The Equine Armageddon

Concerns are rising about the danger of African Horse Sickness reaching the United Kingdom within the next few years. If an epidemic of AHS were to break out in the UK, it is estimated that as much as 90% of Britain’s horses could be killed. Most horses have no natural immunity, and the only known vaccine is so unreliable that it is just as likely to kill the horse as save it. To put it bluntly, it would be a catastrophe on a level never seen before, decimating horse numbers and threatening the commercial aspects of horse ownership and trading.
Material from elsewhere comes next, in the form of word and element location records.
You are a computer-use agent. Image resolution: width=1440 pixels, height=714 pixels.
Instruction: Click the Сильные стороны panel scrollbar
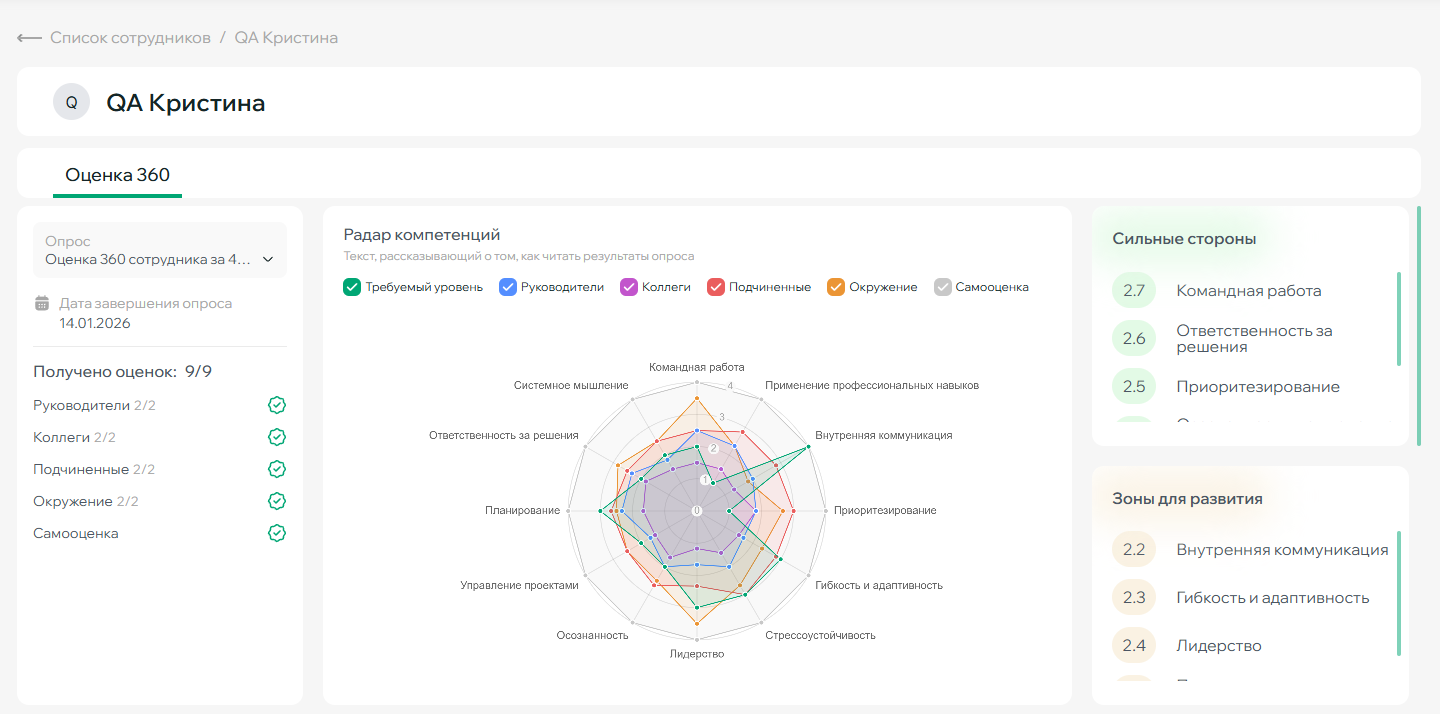1398,318
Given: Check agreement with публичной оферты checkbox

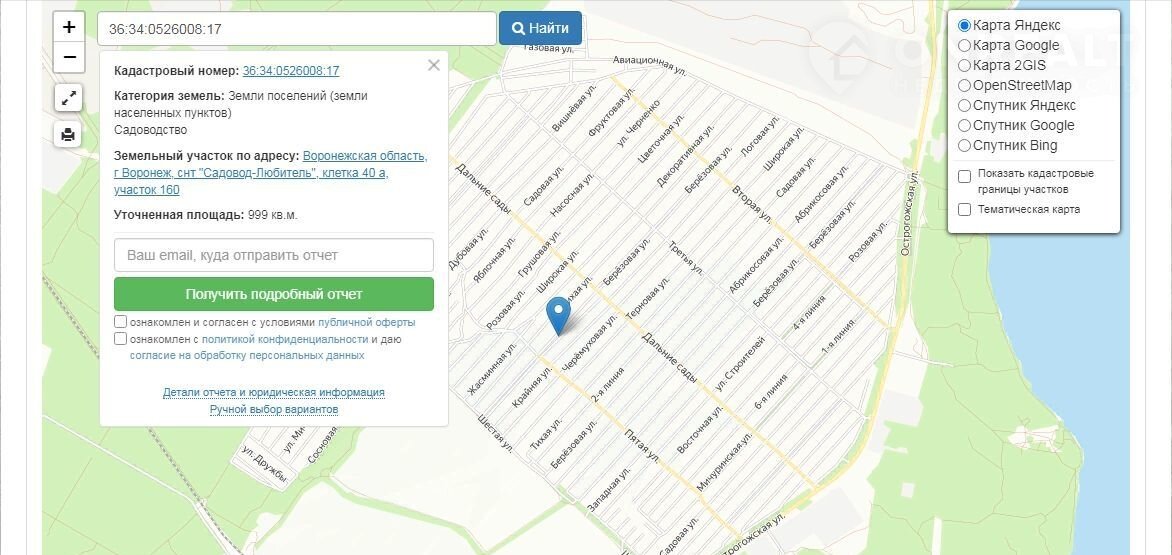Looking at the screenshot, I should point(120,322).
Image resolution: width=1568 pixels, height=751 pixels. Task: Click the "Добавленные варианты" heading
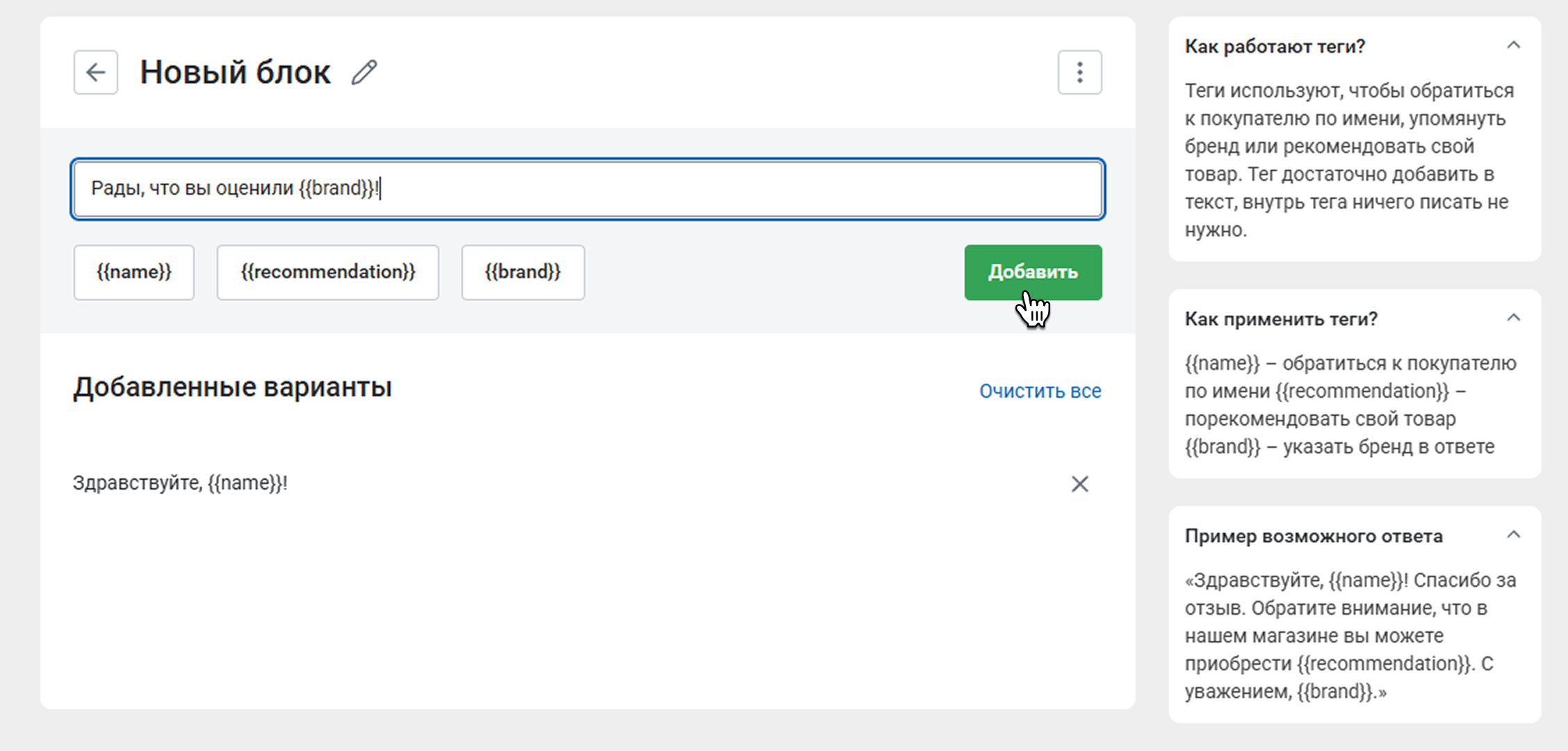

As the name suggests, the disease is normally found on the African continent, although there have been previous outbreaks as close as Spain and Portugal. AHS requires hot and humid conditions to spread, so Britain has managed to avoid the scourge by merit of its usually bleak and blustery climate. However, you may have noticed that for the last few months we have been in the grip of an unusual heatwave. While one heatwave will not be enough to incubate an AHS pandemic, it does speak to a larger looming issue – climate change.

Hothouse Earth

A new study has suggested that there is now almost no chance of reversing the damage that has been done to the global climate over the past half century, and we are rapidly heading towards what scientists describe as “Hothouse Earth”. The climate system is so finely balanced that a rise of just 2°C could unleash all kinds of natural disasters that would previously have never been possible, including tropical diseases spreading through Europe. As none of the indigenous creatures (including most humans) will have natural immunity to foreign pathogens, the threat is extreme. We will also see myriad other issues, such as food shortages, rising sea levels, and entire regions of the planet becoming totally uninhabitable. Also, violent crime tends to rise during hotter temperatures, so it’s an all-round pessimistic vision.

Action and Apathy

The second issue is that there is currently very little preventative action being taken to stop AHS being transferred to the UK. DEFRA mandates that imported horses from at-risk countries outside the European Union are routinely tested for African Horse Sickness, but AHS is spread by midges, and there is concern that infected insects could be transported to the UK on trade ships or in commercial aircraft. The only thing that currently stops them spreading in this way is the inhospitable climate. If the aforementioned climate change becomes a reality, the current safeguards will prove woefully inadequate. Moreover, there is a shocking lack of diligence on the part of many UK horse owners and traders. The Equine Disease Coalition has released a report demonstrating that even the most basic biosecurity measures are not being taken. The government does have a specific regulation and control strategy for AHS should an outbreak occur, but that would be, so to speak, closing the stable door after the horse has bolted.